AMERE VICTOIRE

Voici donc que le feuilleton de la loi sur le piratage audiovisuel, dite loi Hadopi du nom de la haute autorité qui devrait réguler et sanctionner le piratage connaît un nouveau rebondissement.

En effet après la bataille au Parlement qui l’avait vue rejetée au motif d’un nombre insuffisant de députés pour la soutenir, après un vote contraire au Parlement européen, voici que le Conseil Constitutionnel présidé par Jean-louis Debré la vide de sa propre substance en rejetant sa mesure phare, le droit de couper l’accès à Internet au contrevenants.
Cette disposition est rejetée au motif qu’elle contredit aux principes de la liberté de communication et d’expression contenus dans la déclaration des Droits de l’Homme de 1789. On peut penser que l’administration des Droits de l’Homme a quelque peu évolué depuis et que le monde informatique dans lequel nous sommes entrés pose des problèmes bien plus complexes qu’à l’époque, il n’en reste pas moins qu’un principe est un principe et que celui de la séparation des pouvoirs confie au juge et à lui seul, le droit de punir. Dont acte.
Il reste simplement que le problème est entier dès lors qu’on a rejeté la seule tentative de solution proposée et votée à ce jour. Car, en effet, il s’agit bien de voir si l’on peut enrayer le piratage, le réguler ou non. Il y a fort à parier du reste que cette décision sera reçue comme un encouragement à l’impunité et donc au piratage généralisé. C’est du reste un signe des temps, nous voulons un accès de plus en plus aisé, de plus en plus rapide et de plus en plus gratuit à l’ensemble des richesses offertes par la société de consommation. Reste à savoir qui va continuer à les produire et comme ici, en l’espèce, ce sont les artistes, qui va les rémunérer ? Car jusqu’à présent, ce sont les sociétés d’auteurs, elles aussi par parenthèse issues de la période révolutionnaire de 1789, la SACD, la SACEM qui collectant ces droits les redistribuent aux artistes. La mobilisation de ceux-ci au moment du vote de la loi ne s’explique pas autrement.

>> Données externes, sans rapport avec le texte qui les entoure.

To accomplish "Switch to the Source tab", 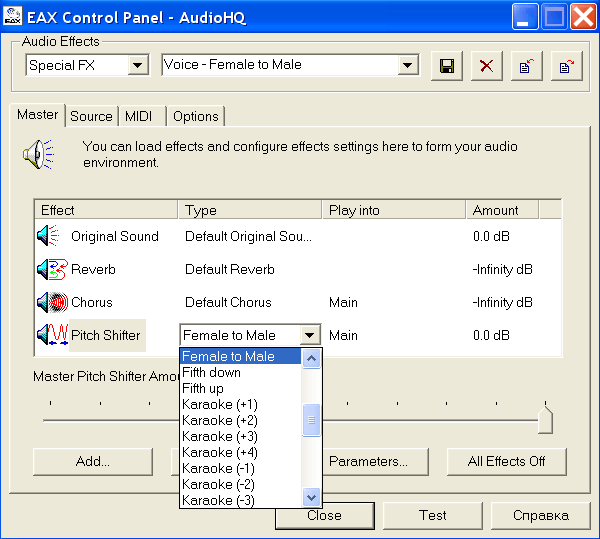I will [91, 116].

En l’absence de mécanisme dissuasif souple, on peut anticiper la suite. Déjà le secteur du disque et du DVD perd 10% de chiffre d’affaire de ventes en moyenne par an, il faudra moins de cinq ans pour que disparaissent tous les magasins de disques. Pour le cinéma c’est différent. Comme il y a aujourd’hui autant de copies piratées de films que de spectateurs en salles, le changement sera technologique. Dans moins de trois ans, la plupart des salles de cinéma seront équipées en numérique, elles sont actuellement environ 10% à l’être, mais tous les films présentés à Cannes cette année l’étaient. Demain, les salles de cinéma n’utiliseront plus les vielles bobines de films, mais recevront par satellite une autorisation de téléchargement et les films récents, à fort potentiel de spectateurs seront diffusés en même temps partout et à un moindre coût. Leur temps de vie d’exploitation sera raccourci et leur consommation en sera accélérée. Quid des films plus difficiles à rentabilité plus longue ? Quant à la musique, on sait déjà que nombre de sites gratuits en permettent l’écoute sur Internet.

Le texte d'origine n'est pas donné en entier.